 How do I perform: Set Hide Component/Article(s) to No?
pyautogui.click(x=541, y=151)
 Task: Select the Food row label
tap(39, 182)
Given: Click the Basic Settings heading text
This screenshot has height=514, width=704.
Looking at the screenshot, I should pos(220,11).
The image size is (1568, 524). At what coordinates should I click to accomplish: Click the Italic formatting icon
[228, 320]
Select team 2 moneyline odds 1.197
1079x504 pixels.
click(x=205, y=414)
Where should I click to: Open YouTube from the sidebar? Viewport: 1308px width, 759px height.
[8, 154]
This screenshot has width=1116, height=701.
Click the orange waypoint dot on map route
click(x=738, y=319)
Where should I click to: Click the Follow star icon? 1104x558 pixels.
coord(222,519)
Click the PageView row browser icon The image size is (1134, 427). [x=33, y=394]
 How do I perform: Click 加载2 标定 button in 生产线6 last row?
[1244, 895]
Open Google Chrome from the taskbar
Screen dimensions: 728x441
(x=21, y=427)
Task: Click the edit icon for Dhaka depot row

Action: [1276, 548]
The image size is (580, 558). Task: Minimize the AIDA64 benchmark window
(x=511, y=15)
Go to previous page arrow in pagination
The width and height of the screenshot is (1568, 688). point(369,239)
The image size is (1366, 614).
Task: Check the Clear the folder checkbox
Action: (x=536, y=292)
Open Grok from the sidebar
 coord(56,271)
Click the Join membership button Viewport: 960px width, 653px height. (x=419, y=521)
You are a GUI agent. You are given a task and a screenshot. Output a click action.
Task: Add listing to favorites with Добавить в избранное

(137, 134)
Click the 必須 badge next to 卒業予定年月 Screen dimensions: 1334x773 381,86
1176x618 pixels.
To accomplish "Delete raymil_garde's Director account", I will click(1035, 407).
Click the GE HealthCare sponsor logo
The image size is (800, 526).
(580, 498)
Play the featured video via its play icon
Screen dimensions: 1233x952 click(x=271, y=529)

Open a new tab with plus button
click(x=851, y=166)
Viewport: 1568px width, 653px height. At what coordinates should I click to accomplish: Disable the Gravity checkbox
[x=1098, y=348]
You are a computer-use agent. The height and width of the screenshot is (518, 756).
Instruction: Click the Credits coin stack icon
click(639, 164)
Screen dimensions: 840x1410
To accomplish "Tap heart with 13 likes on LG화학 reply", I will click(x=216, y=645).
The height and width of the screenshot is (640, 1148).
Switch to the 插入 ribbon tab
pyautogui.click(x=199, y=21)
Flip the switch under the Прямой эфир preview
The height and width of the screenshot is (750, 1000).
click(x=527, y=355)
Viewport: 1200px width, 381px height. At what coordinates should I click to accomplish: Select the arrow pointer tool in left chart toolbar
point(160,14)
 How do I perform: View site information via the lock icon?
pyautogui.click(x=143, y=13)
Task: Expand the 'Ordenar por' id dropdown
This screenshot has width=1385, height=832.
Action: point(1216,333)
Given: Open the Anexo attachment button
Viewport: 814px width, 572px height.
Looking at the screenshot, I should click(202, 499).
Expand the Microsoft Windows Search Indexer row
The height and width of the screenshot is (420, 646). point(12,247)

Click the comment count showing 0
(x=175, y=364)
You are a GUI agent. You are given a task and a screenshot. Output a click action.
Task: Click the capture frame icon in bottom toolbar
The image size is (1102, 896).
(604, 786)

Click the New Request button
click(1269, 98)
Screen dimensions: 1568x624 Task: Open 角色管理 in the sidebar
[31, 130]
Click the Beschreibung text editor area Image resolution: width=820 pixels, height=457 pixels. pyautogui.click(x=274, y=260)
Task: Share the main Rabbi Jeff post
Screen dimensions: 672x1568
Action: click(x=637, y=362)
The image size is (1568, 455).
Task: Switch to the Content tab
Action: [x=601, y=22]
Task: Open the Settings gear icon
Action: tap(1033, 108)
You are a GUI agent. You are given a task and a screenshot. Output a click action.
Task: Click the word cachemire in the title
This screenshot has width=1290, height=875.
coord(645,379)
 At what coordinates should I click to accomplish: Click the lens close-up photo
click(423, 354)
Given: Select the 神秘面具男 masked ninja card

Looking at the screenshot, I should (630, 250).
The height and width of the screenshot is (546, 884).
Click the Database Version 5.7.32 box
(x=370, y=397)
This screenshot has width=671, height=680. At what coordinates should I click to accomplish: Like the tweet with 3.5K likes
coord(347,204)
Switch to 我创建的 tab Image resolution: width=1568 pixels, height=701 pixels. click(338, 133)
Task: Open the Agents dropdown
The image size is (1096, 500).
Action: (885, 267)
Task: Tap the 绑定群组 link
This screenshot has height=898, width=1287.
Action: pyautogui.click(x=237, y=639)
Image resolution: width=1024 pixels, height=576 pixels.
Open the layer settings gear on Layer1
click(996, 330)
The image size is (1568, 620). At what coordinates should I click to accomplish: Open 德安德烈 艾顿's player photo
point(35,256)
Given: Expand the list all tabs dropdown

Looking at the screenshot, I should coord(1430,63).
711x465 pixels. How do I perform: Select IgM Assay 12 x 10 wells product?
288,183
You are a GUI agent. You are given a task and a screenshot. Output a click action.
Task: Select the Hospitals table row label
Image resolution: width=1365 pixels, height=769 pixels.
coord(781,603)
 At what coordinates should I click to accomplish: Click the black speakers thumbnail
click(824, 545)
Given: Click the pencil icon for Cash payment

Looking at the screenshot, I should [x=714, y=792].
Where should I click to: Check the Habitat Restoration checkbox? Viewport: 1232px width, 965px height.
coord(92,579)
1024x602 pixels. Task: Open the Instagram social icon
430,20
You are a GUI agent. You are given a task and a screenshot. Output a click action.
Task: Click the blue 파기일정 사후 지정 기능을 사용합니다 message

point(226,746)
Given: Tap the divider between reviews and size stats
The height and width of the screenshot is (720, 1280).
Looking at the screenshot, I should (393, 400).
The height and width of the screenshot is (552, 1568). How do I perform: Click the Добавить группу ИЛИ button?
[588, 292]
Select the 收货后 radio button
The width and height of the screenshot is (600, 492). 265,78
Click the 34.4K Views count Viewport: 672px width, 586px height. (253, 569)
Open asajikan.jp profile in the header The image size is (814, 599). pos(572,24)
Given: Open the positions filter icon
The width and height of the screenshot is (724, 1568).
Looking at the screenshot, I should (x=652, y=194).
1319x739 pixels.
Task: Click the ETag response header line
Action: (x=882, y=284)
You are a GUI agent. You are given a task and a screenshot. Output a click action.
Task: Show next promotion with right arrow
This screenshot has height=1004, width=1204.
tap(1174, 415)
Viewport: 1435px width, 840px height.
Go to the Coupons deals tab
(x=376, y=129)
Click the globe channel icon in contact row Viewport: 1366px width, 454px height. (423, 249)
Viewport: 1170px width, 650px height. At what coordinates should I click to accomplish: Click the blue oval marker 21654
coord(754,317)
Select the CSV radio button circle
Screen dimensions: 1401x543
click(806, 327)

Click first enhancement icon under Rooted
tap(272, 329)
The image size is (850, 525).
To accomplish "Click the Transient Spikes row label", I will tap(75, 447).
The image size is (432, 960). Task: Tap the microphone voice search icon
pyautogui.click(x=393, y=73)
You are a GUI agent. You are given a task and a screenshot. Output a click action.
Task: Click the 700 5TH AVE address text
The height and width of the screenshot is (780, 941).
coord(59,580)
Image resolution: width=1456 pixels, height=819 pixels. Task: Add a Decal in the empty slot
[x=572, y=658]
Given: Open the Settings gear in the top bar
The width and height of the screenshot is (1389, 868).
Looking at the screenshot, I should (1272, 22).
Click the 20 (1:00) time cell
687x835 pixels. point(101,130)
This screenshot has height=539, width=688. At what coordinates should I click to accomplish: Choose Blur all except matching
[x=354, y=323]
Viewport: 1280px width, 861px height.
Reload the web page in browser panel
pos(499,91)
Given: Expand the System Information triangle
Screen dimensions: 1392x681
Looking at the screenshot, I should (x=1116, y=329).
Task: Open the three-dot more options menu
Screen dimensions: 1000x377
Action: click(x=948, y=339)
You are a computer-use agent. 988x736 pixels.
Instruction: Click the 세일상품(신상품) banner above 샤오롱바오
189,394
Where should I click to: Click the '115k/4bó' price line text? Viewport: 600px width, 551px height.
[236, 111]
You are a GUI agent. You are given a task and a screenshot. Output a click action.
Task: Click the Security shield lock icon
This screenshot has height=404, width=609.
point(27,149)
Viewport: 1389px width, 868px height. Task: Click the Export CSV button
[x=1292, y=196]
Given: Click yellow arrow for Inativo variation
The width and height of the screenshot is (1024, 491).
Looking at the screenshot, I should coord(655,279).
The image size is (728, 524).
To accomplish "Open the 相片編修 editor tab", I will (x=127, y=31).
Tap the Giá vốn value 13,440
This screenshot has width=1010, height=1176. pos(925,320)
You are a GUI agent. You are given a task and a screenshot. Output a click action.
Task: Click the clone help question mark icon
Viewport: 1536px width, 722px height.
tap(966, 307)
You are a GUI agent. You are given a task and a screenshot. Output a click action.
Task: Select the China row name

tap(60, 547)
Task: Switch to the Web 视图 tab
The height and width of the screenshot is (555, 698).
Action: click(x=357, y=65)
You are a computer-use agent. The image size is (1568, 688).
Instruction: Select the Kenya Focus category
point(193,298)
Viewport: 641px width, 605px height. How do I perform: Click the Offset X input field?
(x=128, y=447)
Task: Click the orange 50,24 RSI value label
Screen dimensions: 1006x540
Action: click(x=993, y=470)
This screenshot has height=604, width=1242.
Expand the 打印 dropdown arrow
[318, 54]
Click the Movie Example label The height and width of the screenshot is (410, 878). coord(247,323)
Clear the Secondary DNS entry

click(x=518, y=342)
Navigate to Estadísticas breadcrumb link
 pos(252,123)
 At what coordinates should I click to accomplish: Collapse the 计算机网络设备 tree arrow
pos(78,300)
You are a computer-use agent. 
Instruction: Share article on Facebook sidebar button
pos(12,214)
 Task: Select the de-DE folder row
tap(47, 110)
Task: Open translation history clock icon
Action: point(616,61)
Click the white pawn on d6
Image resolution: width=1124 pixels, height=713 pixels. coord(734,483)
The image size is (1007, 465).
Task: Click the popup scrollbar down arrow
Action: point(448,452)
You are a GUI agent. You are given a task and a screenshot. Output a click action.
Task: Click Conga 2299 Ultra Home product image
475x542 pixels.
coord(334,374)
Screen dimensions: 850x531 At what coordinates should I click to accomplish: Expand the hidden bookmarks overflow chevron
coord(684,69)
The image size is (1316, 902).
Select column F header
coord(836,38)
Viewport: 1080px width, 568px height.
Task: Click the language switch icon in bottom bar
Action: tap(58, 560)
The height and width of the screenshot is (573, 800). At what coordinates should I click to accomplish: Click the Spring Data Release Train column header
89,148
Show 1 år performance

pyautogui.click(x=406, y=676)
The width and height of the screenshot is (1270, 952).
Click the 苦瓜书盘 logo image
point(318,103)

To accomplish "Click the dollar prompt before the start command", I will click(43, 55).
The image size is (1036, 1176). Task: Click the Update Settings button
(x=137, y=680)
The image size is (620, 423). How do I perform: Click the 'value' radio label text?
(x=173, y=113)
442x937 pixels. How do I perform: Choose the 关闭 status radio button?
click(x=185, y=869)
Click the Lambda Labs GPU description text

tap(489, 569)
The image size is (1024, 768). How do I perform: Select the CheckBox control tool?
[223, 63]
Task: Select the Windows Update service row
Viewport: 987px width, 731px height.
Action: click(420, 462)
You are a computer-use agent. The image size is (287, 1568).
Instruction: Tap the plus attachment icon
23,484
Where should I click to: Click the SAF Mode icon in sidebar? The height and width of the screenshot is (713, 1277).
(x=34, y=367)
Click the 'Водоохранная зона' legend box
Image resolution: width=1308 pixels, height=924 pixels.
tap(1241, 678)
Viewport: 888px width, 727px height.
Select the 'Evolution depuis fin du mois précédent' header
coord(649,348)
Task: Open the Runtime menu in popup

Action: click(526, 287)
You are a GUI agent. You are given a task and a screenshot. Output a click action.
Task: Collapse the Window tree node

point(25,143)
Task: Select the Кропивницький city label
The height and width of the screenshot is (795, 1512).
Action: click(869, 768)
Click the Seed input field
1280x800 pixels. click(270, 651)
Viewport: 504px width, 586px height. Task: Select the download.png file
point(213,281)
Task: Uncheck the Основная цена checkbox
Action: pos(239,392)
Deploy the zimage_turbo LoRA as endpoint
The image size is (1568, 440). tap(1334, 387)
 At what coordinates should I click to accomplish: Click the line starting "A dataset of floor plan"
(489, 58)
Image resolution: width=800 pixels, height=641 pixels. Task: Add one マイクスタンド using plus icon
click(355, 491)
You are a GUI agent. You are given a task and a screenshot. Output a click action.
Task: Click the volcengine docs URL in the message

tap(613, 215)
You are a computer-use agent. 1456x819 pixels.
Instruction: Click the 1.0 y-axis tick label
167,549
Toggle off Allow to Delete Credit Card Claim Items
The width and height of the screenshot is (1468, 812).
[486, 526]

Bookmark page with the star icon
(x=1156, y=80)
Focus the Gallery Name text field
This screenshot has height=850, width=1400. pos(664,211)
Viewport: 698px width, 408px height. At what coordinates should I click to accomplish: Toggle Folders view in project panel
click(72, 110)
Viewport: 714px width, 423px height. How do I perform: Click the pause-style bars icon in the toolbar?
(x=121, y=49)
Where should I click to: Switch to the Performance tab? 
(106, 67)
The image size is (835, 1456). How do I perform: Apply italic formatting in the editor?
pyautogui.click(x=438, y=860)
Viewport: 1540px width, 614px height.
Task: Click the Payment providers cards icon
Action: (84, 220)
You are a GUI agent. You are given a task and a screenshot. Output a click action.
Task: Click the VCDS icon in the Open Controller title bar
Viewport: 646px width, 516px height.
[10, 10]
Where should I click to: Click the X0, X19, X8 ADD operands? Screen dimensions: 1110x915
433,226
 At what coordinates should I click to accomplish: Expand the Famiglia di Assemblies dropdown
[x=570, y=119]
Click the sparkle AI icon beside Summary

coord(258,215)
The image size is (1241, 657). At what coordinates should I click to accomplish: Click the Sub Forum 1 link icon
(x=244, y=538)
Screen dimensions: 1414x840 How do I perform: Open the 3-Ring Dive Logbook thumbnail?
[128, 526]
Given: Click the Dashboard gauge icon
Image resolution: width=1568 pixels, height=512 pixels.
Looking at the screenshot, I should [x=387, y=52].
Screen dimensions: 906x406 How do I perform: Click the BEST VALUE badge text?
━━━━
→ **Task details**
Within the entries above, find every line where the string "title" occurs, and copy it.

→ **Reply to the exercise**
Task: Click the word cachemire in the title
Task: Click the VCDS icon in the Open Controller title bar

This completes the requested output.